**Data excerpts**
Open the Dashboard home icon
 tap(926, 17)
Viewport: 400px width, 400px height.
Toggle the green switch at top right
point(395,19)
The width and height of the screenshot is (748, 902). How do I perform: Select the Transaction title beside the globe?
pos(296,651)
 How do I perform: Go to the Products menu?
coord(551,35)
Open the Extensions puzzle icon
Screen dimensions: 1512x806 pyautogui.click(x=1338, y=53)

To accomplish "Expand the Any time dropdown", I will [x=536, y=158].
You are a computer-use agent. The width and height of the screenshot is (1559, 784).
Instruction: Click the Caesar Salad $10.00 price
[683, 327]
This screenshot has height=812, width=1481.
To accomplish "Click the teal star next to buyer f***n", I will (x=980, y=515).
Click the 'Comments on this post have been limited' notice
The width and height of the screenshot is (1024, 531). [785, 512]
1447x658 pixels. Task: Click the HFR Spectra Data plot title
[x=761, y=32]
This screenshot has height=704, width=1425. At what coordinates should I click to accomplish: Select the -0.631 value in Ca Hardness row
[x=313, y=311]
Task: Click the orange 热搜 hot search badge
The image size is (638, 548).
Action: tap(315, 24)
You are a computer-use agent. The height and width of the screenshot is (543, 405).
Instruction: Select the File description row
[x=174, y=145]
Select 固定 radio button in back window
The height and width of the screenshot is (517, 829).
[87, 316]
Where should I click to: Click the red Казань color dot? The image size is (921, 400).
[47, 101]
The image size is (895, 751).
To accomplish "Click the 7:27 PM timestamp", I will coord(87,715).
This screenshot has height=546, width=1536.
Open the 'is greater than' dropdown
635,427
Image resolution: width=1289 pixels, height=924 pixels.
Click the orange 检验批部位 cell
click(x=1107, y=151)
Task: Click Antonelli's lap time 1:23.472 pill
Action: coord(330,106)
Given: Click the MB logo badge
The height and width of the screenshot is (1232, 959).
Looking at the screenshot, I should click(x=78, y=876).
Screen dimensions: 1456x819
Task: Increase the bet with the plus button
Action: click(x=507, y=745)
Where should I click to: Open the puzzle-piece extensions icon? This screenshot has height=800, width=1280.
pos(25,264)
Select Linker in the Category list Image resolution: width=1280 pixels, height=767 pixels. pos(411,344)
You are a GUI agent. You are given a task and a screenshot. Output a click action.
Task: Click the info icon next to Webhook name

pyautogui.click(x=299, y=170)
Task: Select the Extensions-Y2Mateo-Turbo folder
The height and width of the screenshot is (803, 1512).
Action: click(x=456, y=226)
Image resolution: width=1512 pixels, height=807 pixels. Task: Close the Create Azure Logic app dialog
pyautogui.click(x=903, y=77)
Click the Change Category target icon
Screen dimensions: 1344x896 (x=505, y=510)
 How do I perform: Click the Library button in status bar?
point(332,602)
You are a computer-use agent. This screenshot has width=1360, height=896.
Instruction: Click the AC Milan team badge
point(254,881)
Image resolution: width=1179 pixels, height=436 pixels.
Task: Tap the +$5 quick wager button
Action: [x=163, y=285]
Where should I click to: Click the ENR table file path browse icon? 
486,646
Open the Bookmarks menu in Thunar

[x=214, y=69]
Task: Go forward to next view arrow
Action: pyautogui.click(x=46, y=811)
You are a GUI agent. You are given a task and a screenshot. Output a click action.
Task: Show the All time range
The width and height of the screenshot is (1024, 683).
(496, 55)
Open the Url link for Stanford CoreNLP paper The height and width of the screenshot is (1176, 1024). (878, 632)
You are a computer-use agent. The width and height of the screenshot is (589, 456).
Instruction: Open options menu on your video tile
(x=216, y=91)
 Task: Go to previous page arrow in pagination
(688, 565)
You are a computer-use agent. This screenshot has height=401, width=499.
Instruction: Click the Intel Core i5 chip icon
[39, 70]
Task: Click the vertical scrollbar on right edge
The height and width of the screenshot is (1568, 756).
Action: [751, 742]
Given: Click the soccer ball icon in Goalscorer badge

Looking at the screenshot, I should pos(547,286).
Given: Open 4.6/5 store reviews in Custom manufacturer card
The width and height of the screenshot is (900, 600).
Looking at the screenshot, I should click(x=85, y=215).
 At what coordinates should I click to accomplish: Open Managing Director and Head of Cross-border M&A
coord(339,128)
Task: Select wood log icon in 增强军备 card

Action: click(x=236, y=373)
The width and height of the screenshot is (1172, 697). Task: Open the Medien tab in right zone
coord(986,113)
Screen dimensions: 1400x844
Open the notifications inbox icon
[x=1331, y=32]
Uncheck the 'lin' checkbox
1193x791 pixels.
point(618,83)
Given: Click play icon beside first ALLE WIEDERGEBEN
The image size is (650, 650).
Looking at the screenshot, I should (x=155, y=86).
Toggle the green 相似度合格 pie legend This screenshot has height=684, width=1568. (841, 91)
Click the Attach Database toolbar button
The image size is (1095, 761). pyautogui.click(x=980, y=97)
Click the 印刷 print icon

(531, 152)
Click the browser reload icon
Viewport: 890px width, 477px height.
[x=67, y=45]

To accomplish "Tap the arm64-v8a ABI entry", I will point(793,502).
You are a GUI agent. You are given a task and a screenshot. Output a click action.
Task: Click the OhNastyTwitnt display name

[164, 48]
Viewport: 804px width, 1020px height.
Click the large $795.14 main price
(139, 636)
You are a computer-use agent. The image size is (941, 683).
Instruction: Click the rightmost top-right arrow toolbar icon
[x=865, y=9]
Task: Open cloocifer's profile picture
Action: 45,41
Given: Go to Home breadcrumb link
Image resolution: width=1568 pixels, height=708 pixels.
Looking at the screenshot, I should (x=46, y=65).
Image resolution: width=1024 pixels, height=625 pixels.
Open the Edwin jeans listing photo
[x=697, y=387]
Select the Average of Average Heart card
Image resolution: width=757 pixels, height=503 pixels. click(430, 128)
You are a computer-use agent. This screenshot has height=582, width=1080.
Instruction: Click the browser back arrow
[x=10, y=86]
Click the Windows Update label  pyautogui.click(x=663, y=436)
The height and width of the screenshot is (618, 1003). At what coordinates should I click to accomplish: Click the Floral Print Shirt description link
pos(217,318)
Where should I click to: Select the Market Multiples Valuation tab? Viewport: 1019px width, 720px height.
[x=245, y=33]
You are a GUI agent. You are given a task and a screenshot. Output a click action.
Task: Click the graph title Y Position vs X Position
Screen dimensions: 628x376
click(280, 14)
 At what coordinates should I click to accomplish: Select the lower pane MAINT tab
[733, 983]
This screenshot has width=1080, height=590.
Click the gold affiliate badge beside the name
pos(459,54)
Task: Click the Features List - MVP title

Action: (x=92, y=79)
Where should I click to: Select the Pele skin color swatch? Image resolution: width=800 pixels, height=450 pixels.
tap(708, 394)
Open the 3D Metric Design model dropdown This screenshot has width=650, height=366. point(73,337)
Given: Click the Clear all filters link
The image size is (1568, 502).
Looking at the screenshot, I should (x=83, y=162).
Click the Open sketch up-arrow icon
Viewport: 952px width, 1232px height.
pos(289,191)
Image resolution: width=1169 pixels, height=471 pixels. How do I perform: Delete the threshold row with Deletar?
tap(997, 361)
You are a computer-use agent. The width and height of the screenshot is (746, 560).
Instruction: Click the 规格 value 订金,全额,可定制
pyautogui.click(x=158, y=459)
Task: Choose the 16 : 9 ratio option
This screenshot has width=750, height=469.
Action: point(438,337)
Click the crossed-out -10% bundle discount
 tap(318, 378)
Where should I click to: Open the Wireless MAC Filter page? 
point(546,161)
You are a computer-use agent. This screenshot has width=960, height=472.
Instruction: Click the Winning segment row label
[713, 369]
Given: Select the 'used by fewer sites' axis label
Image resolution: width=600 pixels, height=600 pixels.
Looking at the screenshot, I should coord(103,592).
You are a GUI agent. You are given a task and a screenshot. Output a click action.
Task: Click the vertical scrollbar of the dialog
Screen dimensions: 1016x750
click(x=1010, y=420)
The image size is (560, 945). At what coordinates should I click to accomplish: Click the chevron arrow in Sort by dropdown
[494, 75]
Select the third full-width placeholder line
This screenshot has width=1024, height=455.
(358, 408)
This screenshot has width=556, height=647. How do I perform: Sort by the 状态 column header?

**WORK ORDER**
All lines starting at the one holding "Instruction: Click the Winning" and ending at the last line above must be output exactly, and no other line may appear.

**EXERCISE OUTPUT**
Instruction: Click the Winning segment row label
[713, 369]
Given: Select the 'used by fewer sites' axis label
Image resolution: width=600 pixels, height=600 pixels.
Looking at the screenshot, I should coord(103,592).
You are a GUI agent. You are given a task and a screenshot. Output a click action.
Task: Click the vertical scrollbar of the dialog
Screen dimensions: 1016x750
click(x=1010, y=420)
The image size is (560, 945). At what coordinates should I click to accomplish: Click the chevron arrow in Sort by dropdown
[494, 75]
Select the third full-width placeholder line
This screenshot has width=1024, height=455.
(358, 408)
This screenshot has width=556, height=647. How do I perform: Sort by the 状态 column header?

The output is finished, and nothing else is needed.